Community-based interventions can reduce suicide rates and lessen the suicide-related burden on hospitals, says new research using modelling by the Sax Institute.
Researchers from the Institute led the development of a system dynamics model to test the likely impact of suicide prevention interventions in New South Wales for adults 20 years and older. The interventions were:
- Community-based suicide prevention outreach teams
- Peer-led drop-in facilities as alternatives to hospital emergency departments
- Training for key community members (or “gatekeepers”)
- Post-suicide attempt aftercare support services
- Peer support groups
- Expansion to clinical counselling in rural communities
The research, published in the journal Systems, found that all interventions combined would avert 6.8% of suicides and 6.3% of attempted suicides over five years, which would correspond to avoiding 295 deaths and 9327 suicide attempts in NSW over five years.
The two most effective interventions were outreach teams and peer-led drop-in facilities, preventing 2.8% and 3.3% of suicides respectively.
“Our modelling showed that interventions based in the community, that can offer non-medicalised support and support from people who have lived experience at times of crisis, are most effective,” says lead study author Eileen Goldberg from the Sax Institute.

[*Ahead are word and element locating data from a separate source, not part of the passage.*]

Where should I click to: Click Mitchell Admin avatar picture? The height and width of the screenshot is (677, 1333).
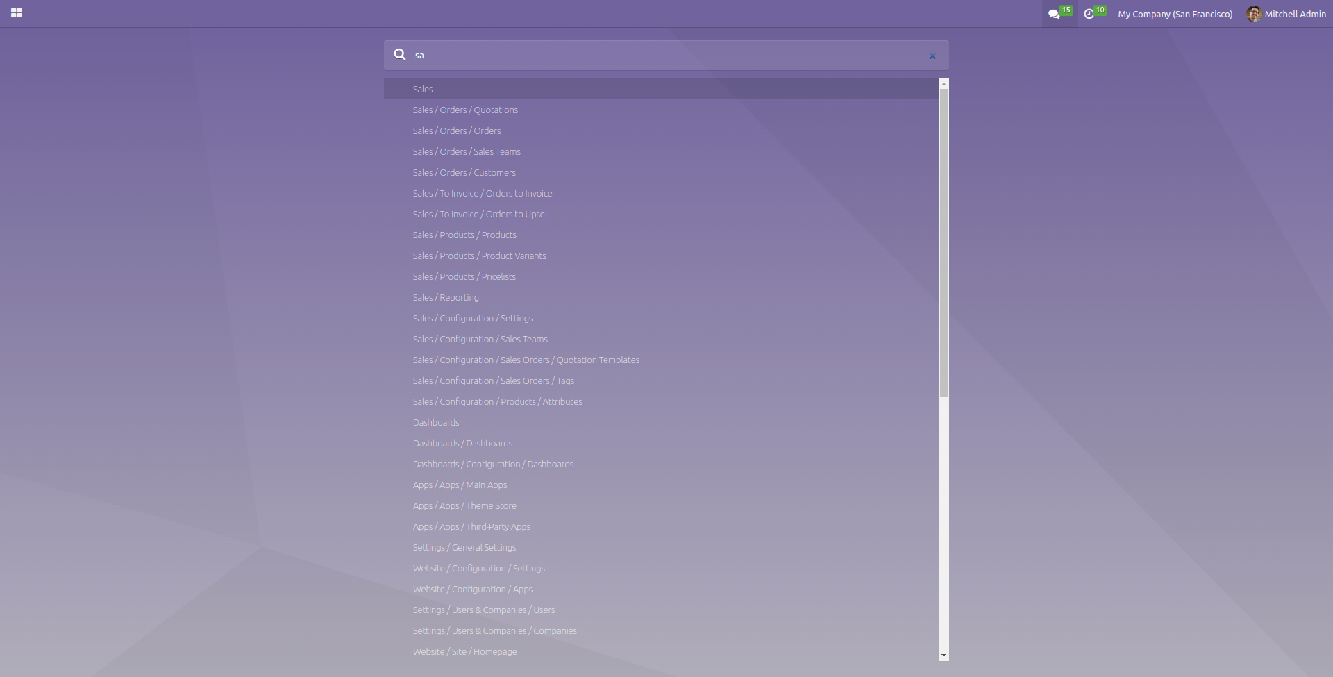pos(1254,14)
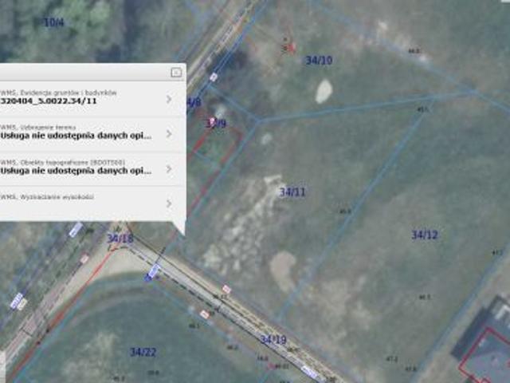The width and height of the screenshot is (510, 383).
Task: Click red-outlined building in bottom-right corner
Action: pyautogui.click(x=488, y=355)
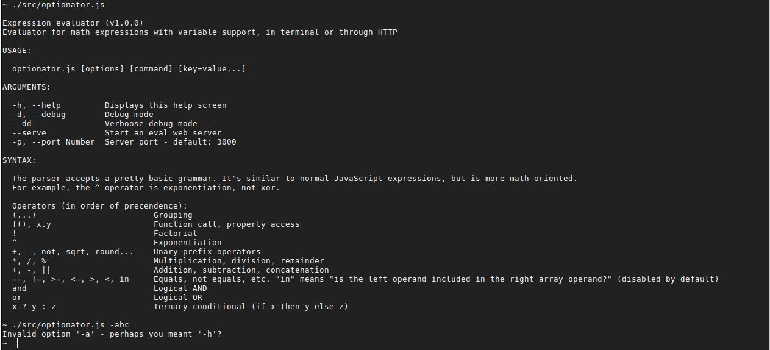The image size is (770, 350).
Task: Click the 'Expression evaluator (v1.0.0)' title line
Action: pos(73,23)
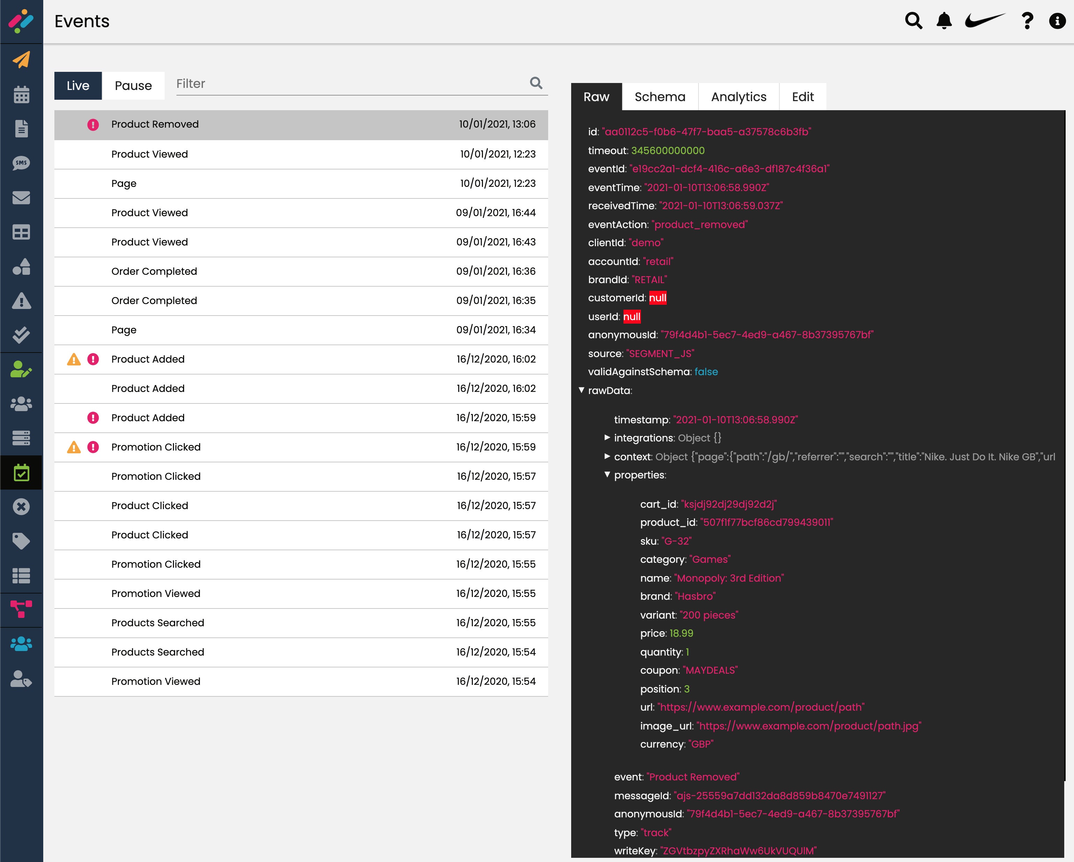Click into the Filter input field
Screen dimensions: 1074x862
click(349, 84)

Suicide is the leading cause of death among Australians aged 15 to 44 years. In 2022, there were 963 suspected or confirmed suicide deaths recorded in NSW. Targeted suicide prevention investments for the state have been made with a goal to reduce suicide rates by 20%.
What reduces suicide in the long-term?
The system dynamics model measured the success of interventions over a five-year period, from 2019 to 2023, and also projected suicide rates up until 2031. The impact of interventions on people who had previously made a suicide attempt was compared to the impact on people who had not.
The researchers found that while short-term reductions in suicide can be achieved by focusing interventions on people at risk of a suicide re-attempt, this will be at the expense of potential longer-term reductions in the rate of suicide in the population that could be achieved by focusing on people experiencing suicidal ideation who have not yet made a suicide attempt.
“After-care support for people who have attempted suicide is really important, but if you want to reduce the rate of suicides over a longer period, say 10 or 20 years, then we need interventions for people before their first attempt,” Eileen says. “Our modelling shows that reaching people in their first year of suicidal ideation with interventions like outreach teams and peer-led drop-in centres is best for long-term reduction of suicide rates.”
The findings from this research have been used to inform thinking about suicide prevention by decision makers. “We’ve created a bird’s-eye view of the mental health system, and we’ve fed in quantitative data around population dynamics, stages of suicidal behaviour, acute care and community support,” Eileen says.
The model was developed in partnership with NSW Health and in collaboration with a consortium of stakeholders across NSW including government and non-government health service providers, health policy agencies, academics and consumers with lived experience. “Bringing all these people together to discuss suicide prevention, and hearing different perspectives on it, was valuable in itself,” Eileen says. “It’s a great example of the translational work of the Sax Institute.”